Ia menceritakan peristiwa tertidurnya seseorang hingga melewati waktu salat, lalu Nabi Muhammad bersabda:
“Sesungguhnya tidak ada kelalaian yang disengaja dalam tidur. Kelalaian itu hanya terjadi dalam keadaan sadar. Maka apabila salah seorang dari kalian lupa salat atau tertidur hingga melewatkannya, hendaklah ia melaksanakannya ketika ia ingat.” (HR Muslim, Abu Dawud, dan Ahmad)
Dalil serupa juga diriwayatkan dari Anas RA Rasulullah bersabda:
“Apabila salah seorang dari kalian tertidur hingga meninggalkan salat atau lupa mengerjakannya, maka hendaklah ia melaksanakannya ketika ia ingat.” (HR Muslim)
Hadits ini dikuatkan dengan firman Allah dalam Al-Qur’an “Dirikanlah salat untuk mengingat Aku.” (QS Thaha: 14)
Dalam kitab Fiqih Islam wa Adillatuhu Jilid 1 karya Wahbah Az-Zuhaili, dijelaskan adanya perbedaan pandangan di kalangan mazhab terkait kewajiban salat bagi orang yang kehilangan kesadaran.
Mayoritas ulama, selain mazhab Hambali, berpendapat bahwa kewajiban salat gugur bagi orang yang hilang akal, gila, atau pingsan. Kecuali jika ia sadar sementara waktu salat masih tersisa.
Sementara itu, mazhab Syafi’i memandang qadha salat bagi orang yang hilang akal karena pingsan atau kondisi serupa sebagai amalan yang dianjurkan (sunnah).

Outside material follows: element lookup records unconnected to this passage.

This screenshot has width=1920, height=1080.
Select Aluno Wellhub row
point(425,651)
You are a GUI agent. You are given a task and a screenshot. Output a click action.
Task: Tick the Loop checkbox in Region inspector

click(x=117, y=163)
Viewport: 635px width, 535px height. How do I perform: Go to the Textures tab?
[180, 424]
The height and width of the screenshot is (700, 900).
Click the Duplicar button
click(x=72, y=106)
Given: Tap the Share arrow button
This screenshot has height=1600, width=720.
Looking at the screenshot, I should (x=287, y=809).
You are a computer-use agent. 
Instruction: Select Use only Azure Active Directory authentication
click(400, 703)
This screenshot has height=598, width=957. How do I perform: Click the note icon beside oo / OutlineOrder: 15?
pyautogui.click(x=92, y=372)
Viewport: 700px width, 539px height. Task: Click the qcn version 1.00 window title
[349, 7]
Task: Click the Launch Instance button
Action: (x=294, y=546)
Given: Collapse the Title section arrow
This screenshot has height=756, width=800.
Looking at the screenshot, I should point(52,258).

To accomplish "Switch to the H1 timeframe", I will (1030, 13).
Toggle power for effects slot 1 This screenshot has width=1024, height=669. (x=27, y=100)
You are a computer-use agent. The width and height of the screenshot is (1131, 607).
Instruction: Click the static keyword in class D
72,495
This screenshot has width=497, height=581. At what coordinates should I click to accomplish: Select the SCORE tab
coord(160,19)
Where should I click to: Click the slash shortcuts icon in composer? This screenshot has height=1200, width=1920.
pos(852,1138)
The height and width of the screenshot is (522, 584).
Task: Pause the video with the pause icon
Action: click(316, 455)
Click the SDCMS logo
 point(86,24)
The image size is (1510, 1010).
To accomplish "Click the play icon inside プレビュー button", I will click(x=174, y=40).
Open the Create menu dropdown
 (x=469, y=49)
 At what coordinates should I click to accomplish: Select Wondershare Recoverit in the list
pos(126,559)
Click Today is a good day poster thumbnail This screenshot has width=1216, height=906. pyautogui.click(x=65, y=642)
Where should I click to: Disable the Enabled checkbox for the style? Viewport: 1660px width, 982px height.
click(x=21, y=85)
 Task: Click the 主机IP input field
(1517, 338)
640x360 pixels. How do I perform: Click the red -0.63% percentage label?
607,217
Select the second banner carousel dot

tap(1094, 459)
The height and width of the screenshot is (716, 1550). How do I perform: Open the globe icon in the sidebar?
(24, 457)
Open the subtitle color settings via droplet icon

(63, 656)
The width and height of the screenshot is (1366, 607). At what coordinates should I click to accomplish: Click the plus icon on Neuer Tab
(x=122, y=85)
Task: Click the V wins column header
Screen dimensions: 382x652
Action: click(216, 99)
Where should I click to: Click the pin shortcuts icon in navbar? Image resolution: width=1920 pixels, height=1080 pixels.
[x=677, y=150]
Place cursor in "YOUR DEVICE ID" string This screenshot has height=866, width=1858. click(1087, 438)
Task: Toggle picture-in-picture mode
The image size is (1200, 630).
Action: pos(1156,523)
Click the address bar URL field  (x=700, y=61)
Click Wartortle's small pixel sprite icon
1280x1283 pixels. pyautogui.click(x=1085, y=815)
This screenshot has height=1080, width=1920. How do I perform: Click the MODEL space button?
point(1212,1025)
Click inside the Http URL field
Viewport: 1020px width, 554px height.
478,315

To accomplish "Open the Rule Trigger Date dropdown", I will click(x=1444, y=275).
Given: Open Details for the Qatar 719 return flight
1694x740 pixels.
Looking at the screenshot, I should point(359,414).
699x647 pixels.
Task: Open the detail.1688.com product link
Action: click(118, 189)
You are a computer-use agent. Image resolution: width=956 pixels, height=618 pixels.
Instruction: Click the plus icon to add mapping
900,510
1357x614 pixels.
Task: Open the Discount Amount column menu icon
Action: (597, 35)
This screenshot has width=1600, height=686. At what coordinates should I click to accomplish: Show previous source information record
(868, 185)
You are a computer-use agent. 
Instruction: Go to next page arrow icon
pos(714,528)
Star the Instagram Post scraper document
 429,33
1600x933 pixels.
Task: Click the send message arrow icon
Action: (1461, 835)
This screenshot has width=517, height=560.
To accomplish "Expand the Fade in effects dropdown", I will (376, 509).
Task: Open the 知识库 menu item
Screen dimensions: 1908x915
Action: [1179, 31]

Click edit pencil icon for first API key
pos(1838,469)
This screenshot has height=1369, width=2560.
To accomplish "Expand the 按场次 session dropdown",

Berbeda dengan pendapat tersebut, mazhab Hambali menegaskan bahwa orang yang kehilangan kesadaran akibat sakit, pingsan, atau efek obat yang dibenarkan tetap wajib mengqadha salat yang terlewat.
Adapun bagi orang yang tertidur, kewajiban qadha salat berlaku secara tegas. Bahkan, orang di sekitarnya dianjurkan untuk membangunkannya apabila waktu salat hampir berakhir.
Hal ini berdasarkan hadits Rasulullah:
“Barang siapa tertidur hingga meninggalkan salat atau lupa melaksanakannya, maka hendaklah ia melaksanakannya ketika ia ingat. Tidak ada tebusan baginya selain itu.” (HR Muslim)
Hadits ini menjadi dasar kuat bahwa qadha salat fardhu tetap wajib dilakukan, baik salat tersebut terlewat karena lupa, tertidur, maupun sebab lain yang dibenarkan syariat, meskipun waktu salat telah lama berlalu.